▸ **ENTRIES SUPPLIED**:
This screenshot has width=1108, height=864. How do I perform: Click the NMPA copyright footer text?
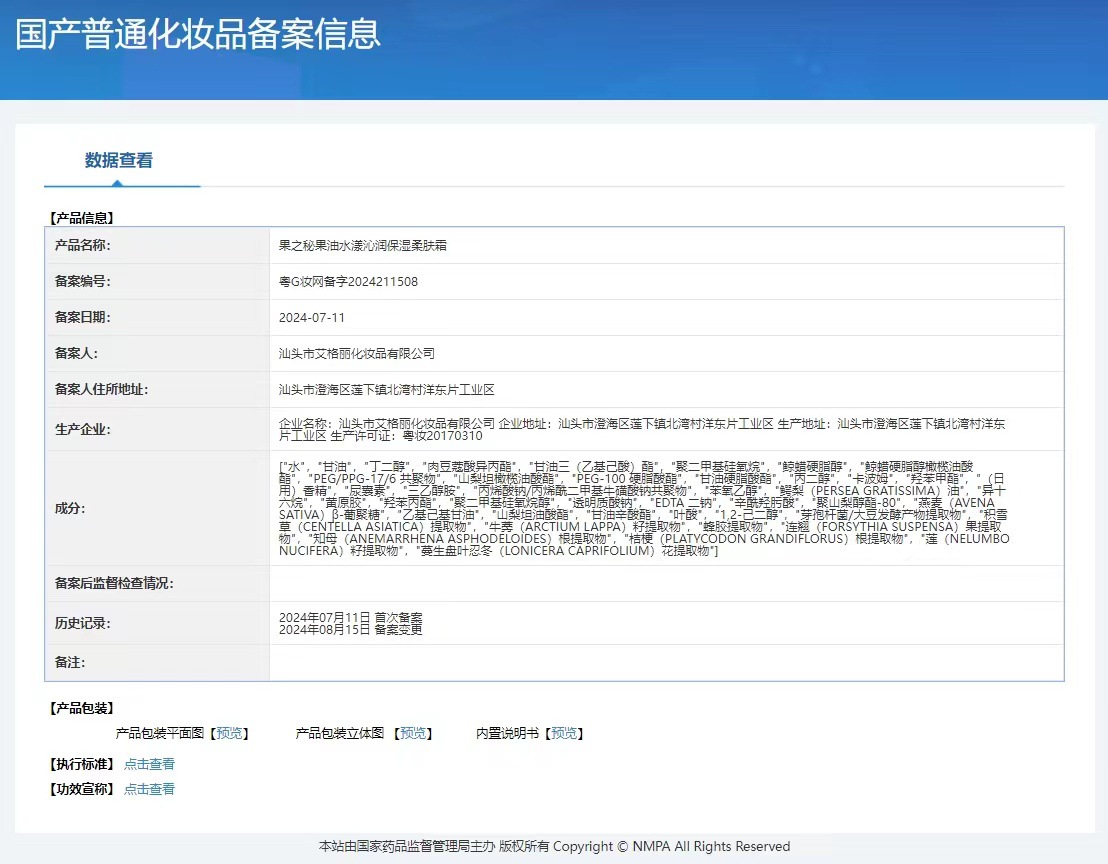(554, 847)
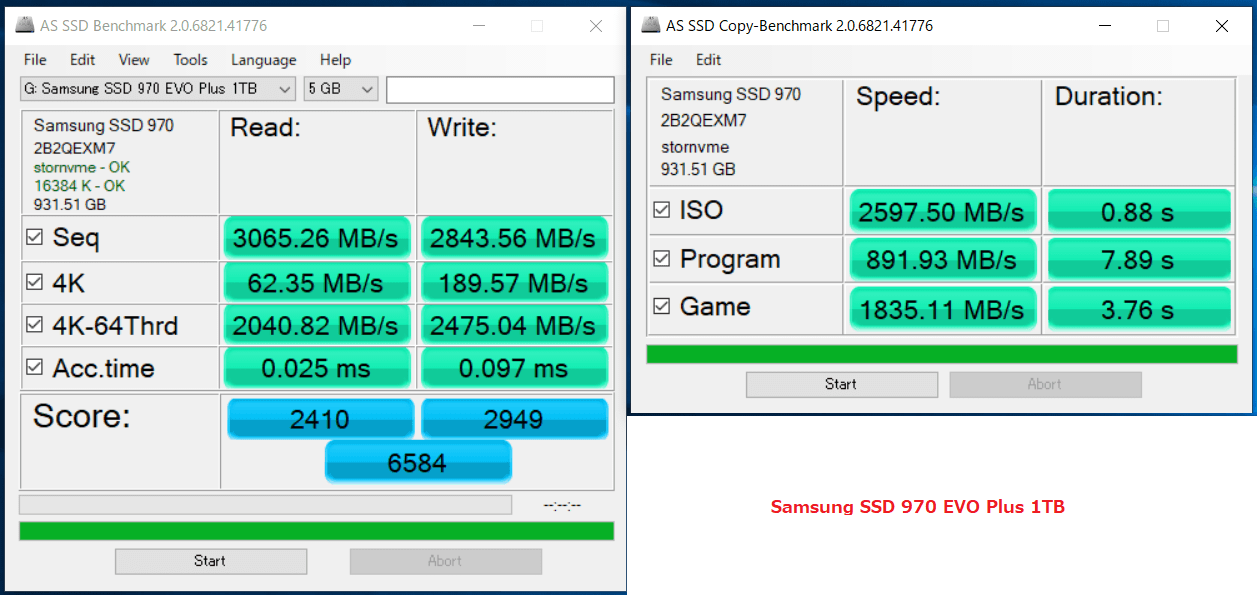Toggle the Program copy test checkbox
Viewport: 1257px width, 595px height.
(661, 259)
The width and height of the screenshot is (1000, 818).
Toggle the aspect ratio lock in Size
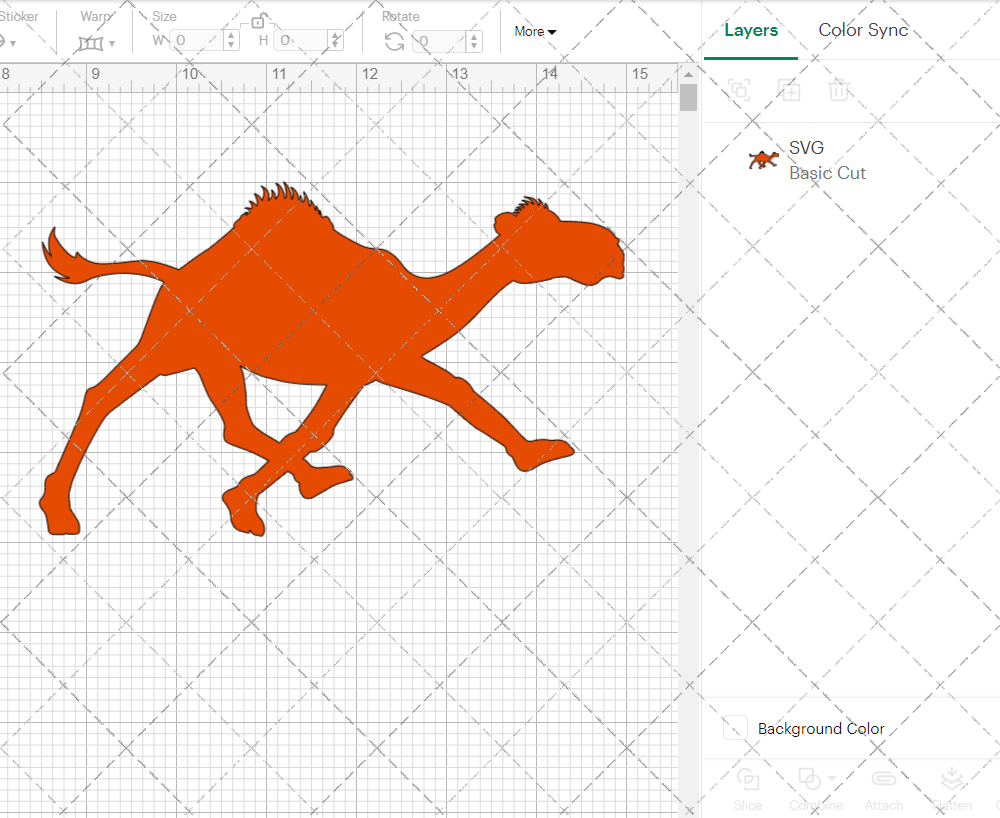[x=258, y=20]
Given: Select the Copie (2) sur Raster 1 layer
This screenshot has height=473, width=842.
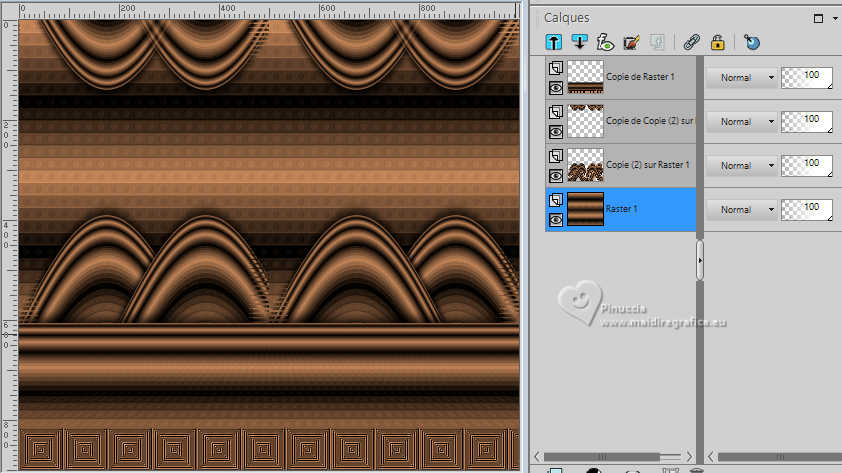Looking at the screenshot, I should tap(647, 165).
---
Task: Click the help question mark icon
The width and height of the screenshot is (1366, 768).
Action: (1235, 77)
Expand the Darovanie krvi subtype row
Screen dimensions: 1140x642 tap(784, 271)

▸ **YOUR GOAL**: Print the rows from the line with "Given: Select the" up to and including the line with "Looking at the", keeping every line identical to the original. Omit the pictures from your reply.

▸ **FINAL RESULT**:
Given: Select the Copie (2) sur Raster 1 layer
This screenshot has height=473, width=842.
Looking at the screenshot, I should tap(647, 165).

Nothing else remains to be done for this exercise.